(Item position entries)

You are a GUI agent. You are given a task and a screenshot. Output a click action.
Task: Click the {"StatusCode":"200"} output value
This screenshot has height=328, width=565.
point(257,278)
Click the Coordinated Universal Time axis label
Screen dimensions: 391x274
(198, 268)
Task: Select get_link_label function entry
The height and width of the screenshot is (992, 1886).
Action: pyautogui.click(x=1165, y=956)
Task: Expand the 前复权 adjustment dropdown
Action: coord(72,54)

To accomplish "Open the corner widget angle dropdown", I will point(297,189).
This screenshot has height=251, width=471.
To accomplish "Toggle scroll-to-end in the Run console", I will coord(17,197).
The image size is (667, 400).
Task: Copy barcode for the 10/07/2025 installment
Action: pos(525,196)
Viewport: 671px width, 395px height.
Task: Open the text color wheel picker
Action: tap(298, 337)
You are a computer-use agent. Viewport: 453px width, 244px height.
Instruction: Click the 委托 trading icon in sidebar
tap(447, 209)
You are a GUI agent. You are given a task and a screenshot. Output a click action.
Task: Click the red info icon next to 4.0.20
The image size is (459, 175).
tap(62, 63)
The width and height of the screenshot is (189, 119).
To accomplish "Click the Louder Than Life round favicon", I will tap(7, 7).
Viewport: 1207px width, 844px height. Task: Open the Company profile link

Short exercise: Revise the records above so that every occurrence of "GUI agent" becomes "interface agent", and leave all other text unchanged.

Final result:
You are a interface agent. You are given a task and a screenshot. Output a click action.
Task: Click the {"StatusCode":"200"} output value
This screenshot has height=328, width=565.
point(257,278)
Click the Coordinated Universal Time axis label
Screen dimensions: 391x274
(198, 268)
Task: Select get_link_label function entry
The height and width of the screenshot is (992, 1886).
Action: pyautogui.click(x=1165, y=956)
Task: Expand the 前复权 adjustment dropdown
Action: coord(72,54)

To accomplish "Open the corner widget angle dropdown", I will point(297,189).
This screenshot has height=251, width=471.
To accomplish "Toggle scroll-to-end in the Run console", I will coord(17,197).
The image size is (667, 400).
Task: Copy barcode for the 10/07/2025 installment
Action: pos(525,196)
Viewport: 671px width, 395px height.
Task: Open the text color wheel picker
Action: tap(298, 337)
You are a computer-use agent. Viewport: 453px width, 244px height.
Instruction: Click the 委托 trading icon in sidebar
tap(447, 209)
You are a interface agent. You are given a task and a screenshot. Output a click action.
Task: Click the red info icon next to 4.0.20
The image size is (459, 175).
tap(62, 63)
The width and height of the screenshot is (189, 119).
To accomplish "Click the Louder Than Life round favicon", I will tap(7, 7).
Viewport: 1207px width, 844px height. Task: Open the Company profile link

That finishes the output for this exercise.